When Mellor arrived in Nigeria, he spent some weeks with Wesleyan priests who were already living in the country. In March 1922, he was posted to Sagamu to replace the outgoing priest as superintendent of Ijebu division. Sagamu was founded to replicate the structure of Abeokuta, a town consisting of villages and lineages converged together for defense purposes. In Ijebu and Ijebu-Remo, the Methodist Church was already established in the district with about 22 mission stations, close to 2,000 converts and 12 chapels. Mellor's efforts consolidated the presence of the Church and increased participation of community members in the activities of the Church. He developed cordial relationship with the local residents and was sometimes called upon to mediate conflicts between the residents and their Obas or British colonists. To seek new converts, the Methodists employed monthly open air church services as part of their evangelical mission and was a significant way it garnered more converts within the community. At the Ijebu-Remo mission, he was assisted by a group of women including Mrs Kuti, Janet Adegunle and Julie Sokoya with the proselytizing of the mission.

Mellors missionary activities within Remo also had its challenges, the church grew in Ijebu-Ode with the effort of J.A. Adegboyega and Pa Oworu and in Sagamu, Oba Adedoyin was a regular Sunday service attendee and the Oluwole family helped establish the church in Sagamu. But many of these elites who helped develop the mission were polygamists who had great influence behind the scenes but were ineligible for official leadership positions or full membership. The official position was for the men to reduce the surplus wives in order to attain full position with the church. Mellor opposed this attitude, he discouraged the men to do this or had to find ways to create a suitable just and careful arrangement for women if the men decide to live a monogamous life.

Mellor's success was visible in education, he started classes for catechists and another for new converts as preparation for induction to the Methodist Church. His job as superintendent also involved managing the church's primary schools within the circuit. There was a lack of secondary education facilities in the area for boys and girls, only one secondary school in the region, Ijebu Ode Grammar School then headed by Rev Ransome Kuti and girl's education was not fully supported with a proportion of 1 girl to 8 boys. Mellor developed craft training sessions for woman. He also encouraged girls education and cooperated with the local Anglican mission and Muslim community to establish Remo Secondary School, the first co-education secondary school in the country and Girls Secondary School, Shagamu. The girls secondary school developed a training class for teachers so as to increase the numbers of female teachers in the district. His interest in education led to his appointment as the representative of the Methodist order on the regional board of education where he was able to influence acceptance of co-education within the region. He also introduced the Boys and Girls' Brigade movement to Ijebu and Remo and was an influential leader who contributed to sustain the Boys Brigade during the colonial period.

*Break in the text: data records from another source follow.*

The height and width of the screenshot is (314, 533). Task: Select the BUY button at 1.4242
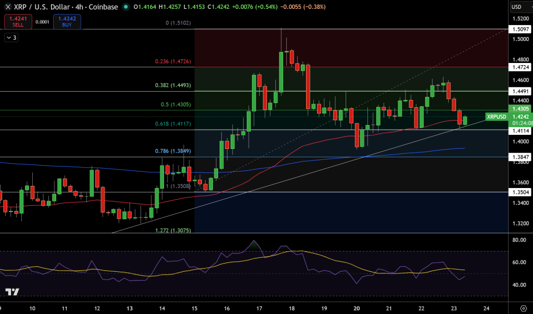tap(67, 21)
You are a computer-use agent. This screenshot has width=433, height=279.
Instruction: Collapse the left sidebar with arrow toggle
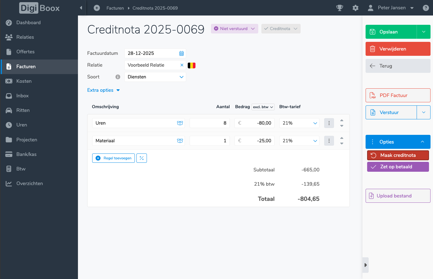[x=81, y=8]
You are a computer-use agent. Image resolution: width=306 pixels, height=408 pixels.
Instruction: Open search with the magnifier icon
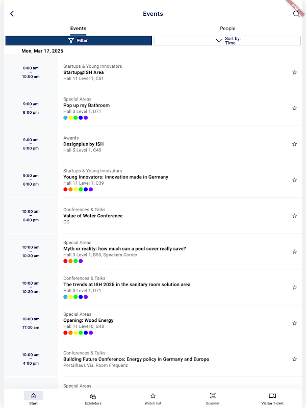pos(296,14)
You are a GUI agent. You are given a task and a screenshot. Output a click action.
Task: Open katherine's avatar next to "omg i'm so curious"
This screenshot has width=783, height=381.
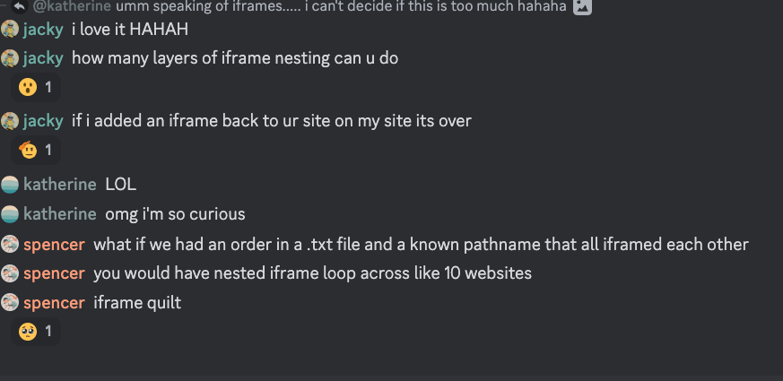point(10,214)
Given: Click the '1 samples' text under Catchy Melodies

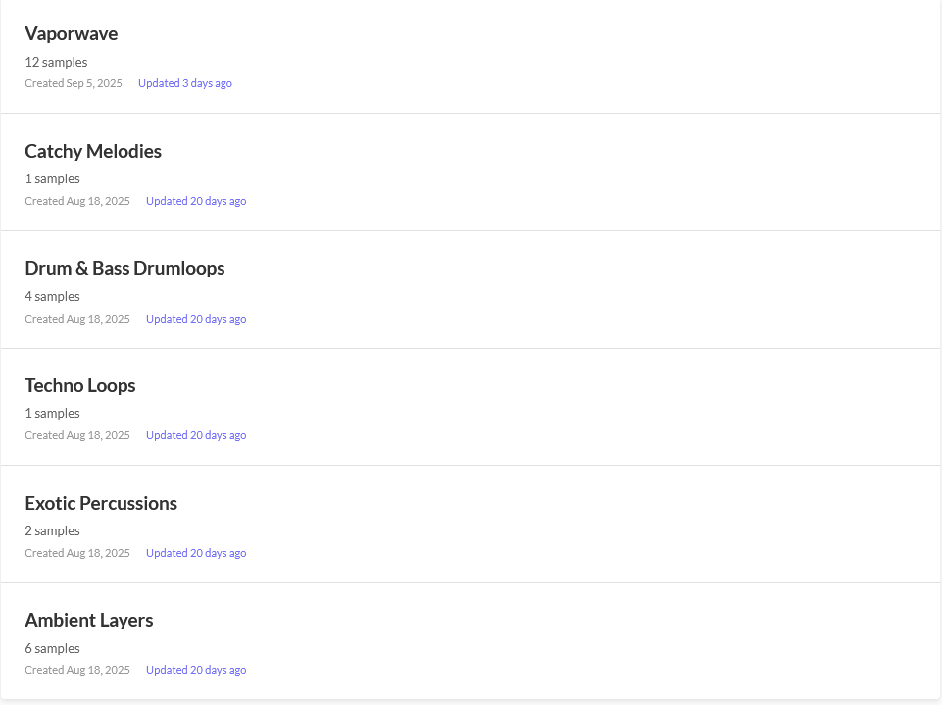Looking at the screenshot, I should click(x=53, y=179).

Mellor also cultivated friendship with Akarigbo William Adedoyin and used his relationship and citizenship with colonists to help actualise Adedoyin's desire for an independent Remo division. In 1950, he was posted to Badagry and in 1957, he retired from missionary work.

===Mayflower===
While working in Remo, Mellor met a young Tai Solarin who was a looking for someone to recommend him for service with the Royal Air force. Both individuals later developed a relationship and Mellor came to represent the Methodist mission in Nigeria during its independence in 1960, Solarin asked him to come back to Ikenne and be a part of his new school. In 1966, Mellor finally returned to Remo and acted as an adviser to Solarin and managed the school's husbandry, at the school, he was popularly referred to as Baba.

Mellor influenced Solarin, an atheist to allow the creation of a chapel on school grounds.

===Personal===
Mellor was married to Cecilia who followed him to Remo. In 1930, she was wounded during a riot in Opobo. Mellor loved geography and travelling visiting most African countries with the exception of two.